Partial differential equations F3, 2002,
home, week 1,

Lectures:

Welcome to first weeks lectures Monday and Thursday at 10.00 in Kollektorn.

Content: Fundamental Pde-models: Navier-Stokes, Poisson, heat, wave, convection-diffusion-reaction, Maxwell, Schrödinger.
Basic tools of Calculus: divergence theorem, Green's formula, Stokes' theorem, chain rule, potential fields.

Exercises:

E = exercise (pdef2-blandade övn), P = problem (Övningsexempel i PDE):

Demo:

Derive the 2D (or 3D) integration by parts formula int_D q.grad v = int_dD q.n v - int_D div q v from Gauss divergence theorem, with a comparison to the corresponding 1D formulas, in particular concerning boundary terms.

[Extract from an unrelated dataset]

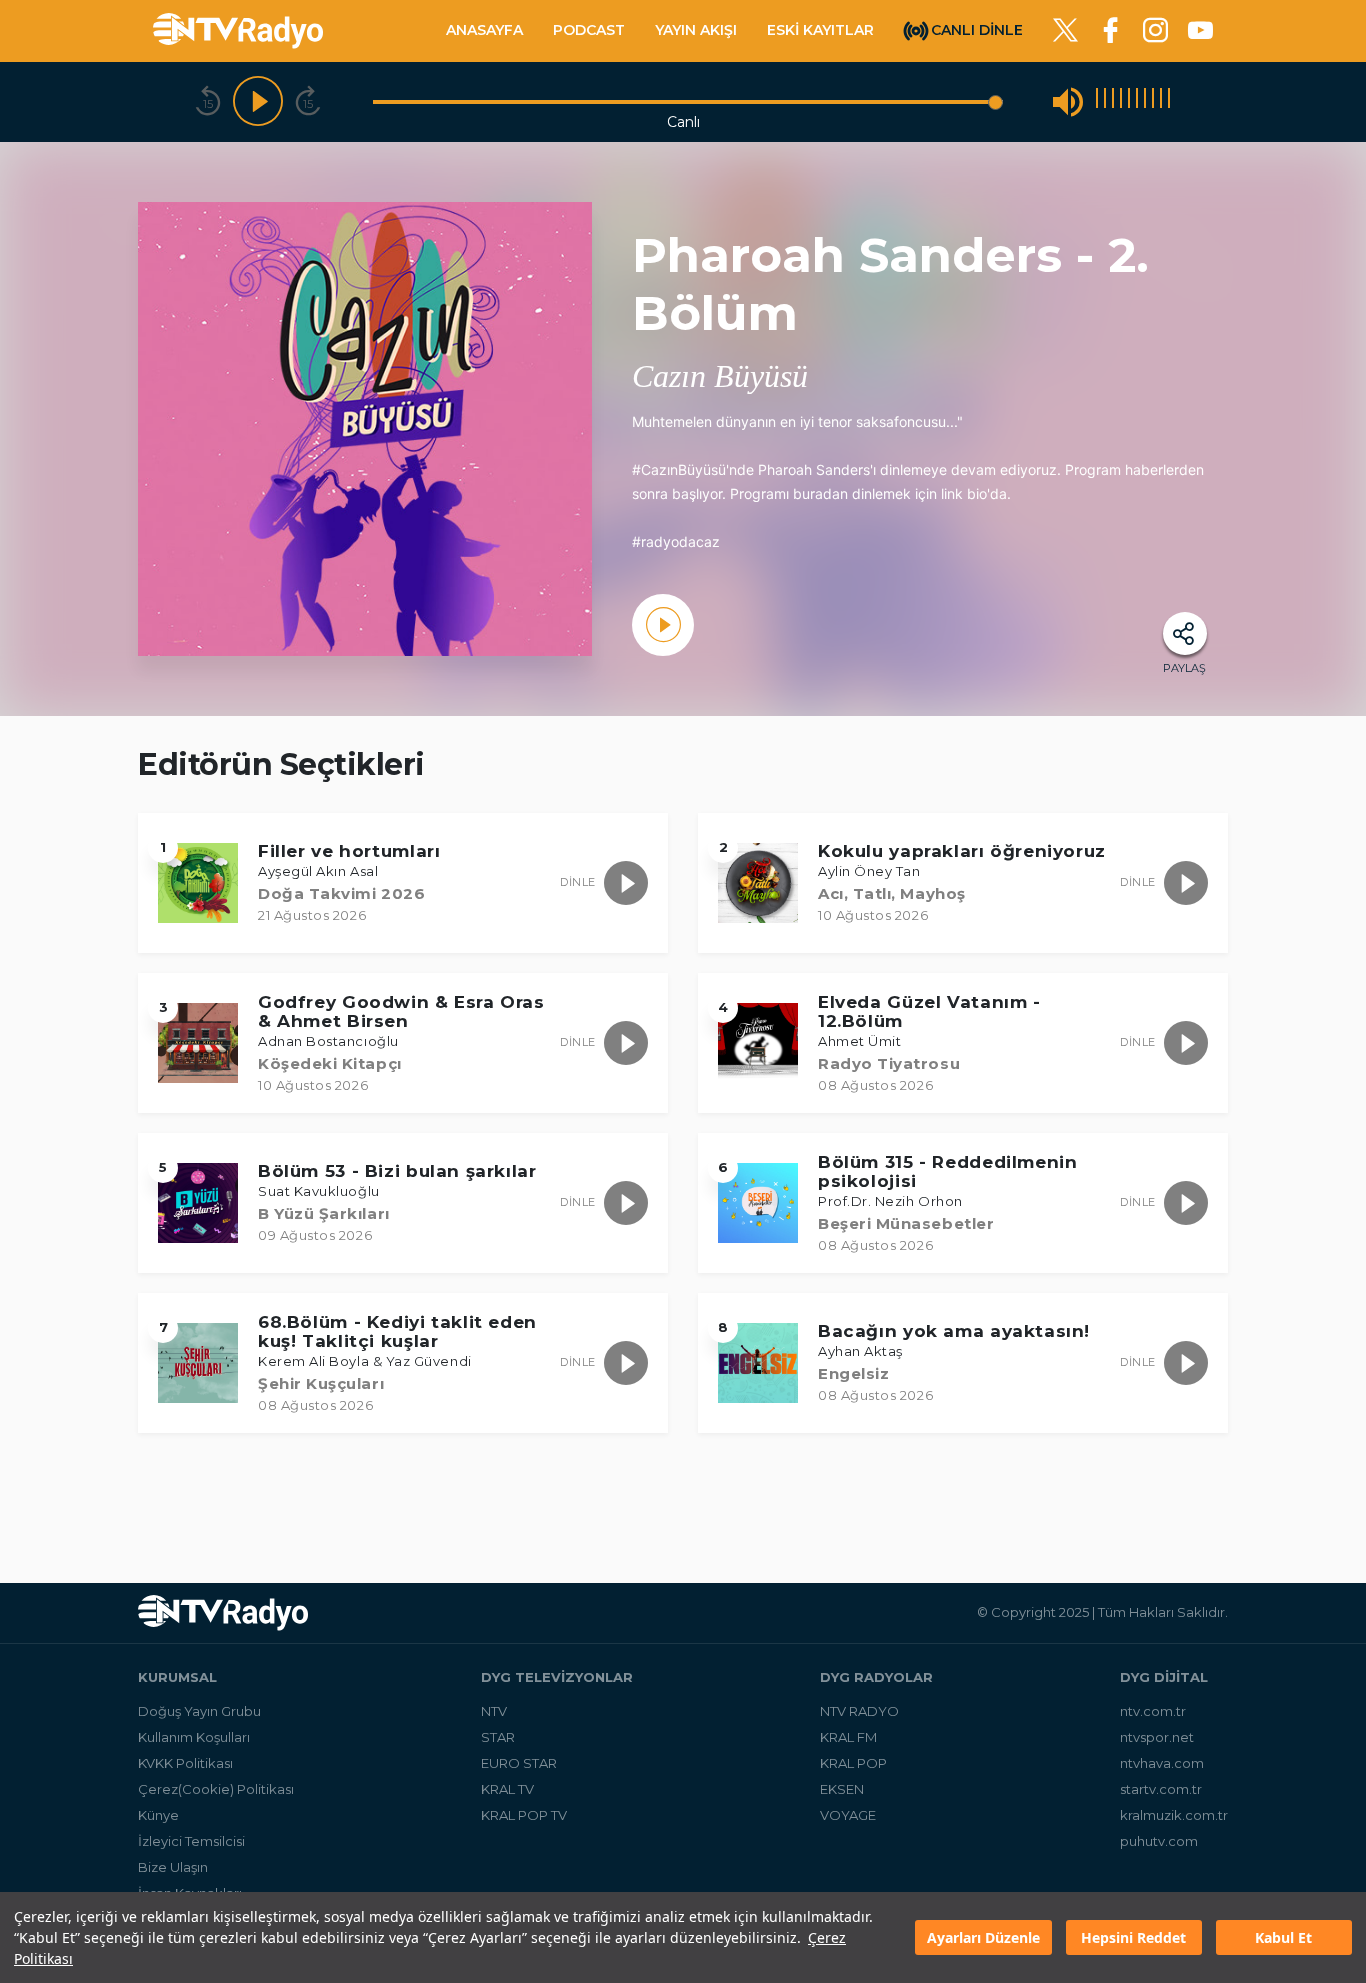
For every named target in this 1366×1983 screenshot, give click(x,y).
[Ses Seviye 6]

Also, consider the particular case q = grad u (Greens formula).

Individual:

1. Prove that the (double) integral over a (2D) domain D of div q (q = (q1, q2)) equals the (curve) integral along the boundary of the domain of q.n (Gauss divergence theorem) for a) D = {x = (x1, x2) : 0 < x1 < 1, 0 < x2 < 1} b) D = {x : 0 < x1 < 2, f(x1) < x2 < g(x1)}, where n = (n1, n2) is the exterior unit normal.
2. Verify (by direct computation of the integrals involved) Gauss theorem for a) D = {x : 0 < x1 < 1, 0 < x2 < 1} and q = (x1, x2) b) D = {x : 0 < x1 < 1, 0 < x2 < x1} and q = (x2, x1 x2) c) D = {x : 0 < x1 < 1, x1^2+x2^2 < 1} and q = grad(x1^2 + x2^2).
3. Verify Greens formula for D = {x : 0 < x1 < 1, 0 < x2 < 1}, u = x1 x2, and v = x1^2 + x2^2.
4. Plot (by hand) the fields a) q = (x1, x2) b) q = (x1/(x1^2+x2^2), x2/(x1^2+x2^2)) c) q = (-x2, x1), compute the divergence of each field, and compare to your plots.
5. Determine which of the fields in 4 are irrotational and find corresponding potentials such that q = grad u.
8. E: 1

Lab work:

1. Experiment with the matlab demo tool and lab environment MultiD lab. To download the required matlab code, shift-click on MD.m, MD.mat and R2adm.m, and start the tool by giving the command MD at the matlab prompt. Do as many as possible of the exercises under MDguide.
2. To better understand the interaction of convection, diffusion and production terms in a differential equation model, and its boundary conditions, you may consult the two-point boundary value problem demo solver TwoPVPdemo, by shift-clicking to import TwoPBVdemo.fig and TwoPBVdemo_adm.m, which you start from matlab by the command open('TwoPBVdemo.fig').

Project:

Start working on project 1!

/Claes

Last modified: Mon Sept 2 00:44:19 MET DST 2002